20 recommandations et 3 leviers
Les deux parlementaires ont énuméré dans leur rapport 20 recommandations et 3 principaux leviers réglementaires : une simplification du système d’aides, une amélioration de la transparence du système RT 2012 et une évolution des procédures évaluant la sécurité et la qualité des produits. La priorité réside dans l’évolution du système d’aides selon les auteurs. Les ressources dédiés au système des certificats d’économies d’énergie seraient mal utilisées « puisqu’elles servent principalement, à hauteur de 96% des certificats délivrés, à encourager des opérations standardisées ». Jean-Yves Le Déaut et Marcel Denaux préconisent que « Les recommandations de ce rapport doivent être prises en compte dans la future loi sur la transition énergétique, car le secteur du bâtiment constitue l’un des principaux gisements pour permettre à la France de respecter ses engagements pour relancer l’économie après la crise, pour créer 300.000 emplois, pour nous donner des avantages compétitifs en développant la recherche, l’innovation ».

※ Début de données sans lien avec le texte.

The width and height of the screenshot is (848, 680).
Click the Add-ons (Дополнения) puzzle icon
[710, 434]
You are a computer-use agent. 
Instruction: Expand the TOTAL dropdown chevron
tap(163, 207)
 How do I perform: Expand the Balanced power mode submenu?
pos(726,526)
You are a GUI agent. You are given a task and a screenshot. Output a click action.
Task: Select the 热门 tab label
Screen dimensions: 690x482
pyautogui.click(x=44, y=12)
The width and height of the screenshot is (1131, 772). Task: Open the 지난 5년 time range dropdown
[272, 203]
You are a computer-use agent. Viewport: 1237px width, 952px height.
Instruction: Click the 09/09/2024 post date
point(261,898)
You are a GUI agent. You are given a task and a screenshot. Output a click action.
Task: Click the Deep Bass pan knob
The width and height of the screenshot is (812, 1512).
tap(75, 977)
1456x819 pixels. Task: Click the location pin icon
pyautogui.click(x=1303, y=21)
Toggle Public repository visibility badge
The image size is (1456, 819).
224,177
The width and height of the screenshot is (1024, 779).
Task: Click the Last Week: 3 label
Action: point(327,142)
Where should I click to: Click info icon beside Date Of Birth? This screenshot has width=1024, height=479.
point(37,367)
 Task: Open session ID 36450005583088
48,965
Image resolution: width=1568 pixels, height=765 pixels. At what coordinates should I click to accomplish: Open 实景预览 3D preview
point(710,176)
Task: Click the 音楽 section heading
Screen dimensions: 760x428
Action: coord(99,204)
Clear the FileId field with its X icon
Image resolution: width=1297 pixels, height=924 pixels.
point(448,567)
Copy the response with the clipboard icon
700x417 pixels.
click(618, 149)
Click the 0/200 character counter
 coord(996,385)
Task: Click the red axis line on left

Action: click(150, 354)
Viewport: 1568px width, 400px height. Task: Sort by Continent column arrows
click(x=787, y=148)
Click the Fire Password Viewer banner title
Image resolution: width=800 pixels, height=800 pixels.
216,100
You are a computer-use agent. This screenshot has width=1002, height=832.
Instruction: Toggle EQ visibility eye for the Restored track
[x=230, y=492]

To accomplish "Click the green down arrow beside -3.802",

Il est mentionné dans le rapport que les financements des aides aux produits devraient basculer vers les aides aux projets. Les projets de rénovations, notamment thermiques, sont au coeur du projet : «Il nous semble qu’une prochaine étape de l’éco-conditionnalité serait de l’attacher, pour chaque bâtiment ancien, à l’intervention d’une assistance à la maîtrise d’ouvrage qui définirait globalement le projet de rénovation, quitte à ce que le propriétaire choisisse ensuite les modalités de sa mise en œuvre ». Un réseau de professionnels certifiés à travers la France soumis à des contrôles qualitatifs, et devant suivre des formations régulièrement devrait être mis en place pour encadrer le projet. Il est également fait mention de la mise en place d’un mécanisme de financement hypothécaire s’inspirant du viager : le propriétaire verserait les charges d’intérêt dues pour l’avance de fond qui a permis la rénovation jusqu’au moment de la vente ou succession. Le tiers investisseur récupèrerait alors son capital en faisant racheter son hypothèque par l’acquéreur ou le successeur lors de cette mutation.
Le moteur de calcul de la RT2012 remis en cause
Le moteur de calcul de la RT2012 serait un obstacle pour l’application de cette réglementation thermique. La méthode devant calculer le plafond de consommation d’énergie primaire serait biaisée. Ainsi, trois erreurs auraient été repérées par les parlementaires : l’absence de prise en compte des émissions de gaz à effet de serre, le comptage imparfait du recours aux énergies renouvelables, la négation de l’apport de la gestion active de l’énergie. Plusieurs solutions ont alors été proposées afin d’y remédier : faire évoluer l’évaluation technique, consolider l’agence de la qualité de la construction, et introduire l’obligation de gérer les intermittences d’occupation pour coller à l’usage empirique des différents espaces du bâtiment, rendre obligatoire des systèmes d’instrumentation, de comptage, de gestion active, pour migrer à terme vers des systèmes de gestion énergétique intelligents.
« Nous proposons par exemple, de rendre public le code de calcul informatique, pour que chaque requérant puisse vérifier si la transcription logicielle du fonctionnement de son équipement est correct » préconisent-ils. L’ouverture des commissions de l’AQC aux spécialistes du monde universitaire ou du monde de la recherche et l’introduction d’une procédure plus contradictoire permettant notamment aux industriels et aux maîtres d’ouvrage de faire valoir leurs arguments sont alors envisagées.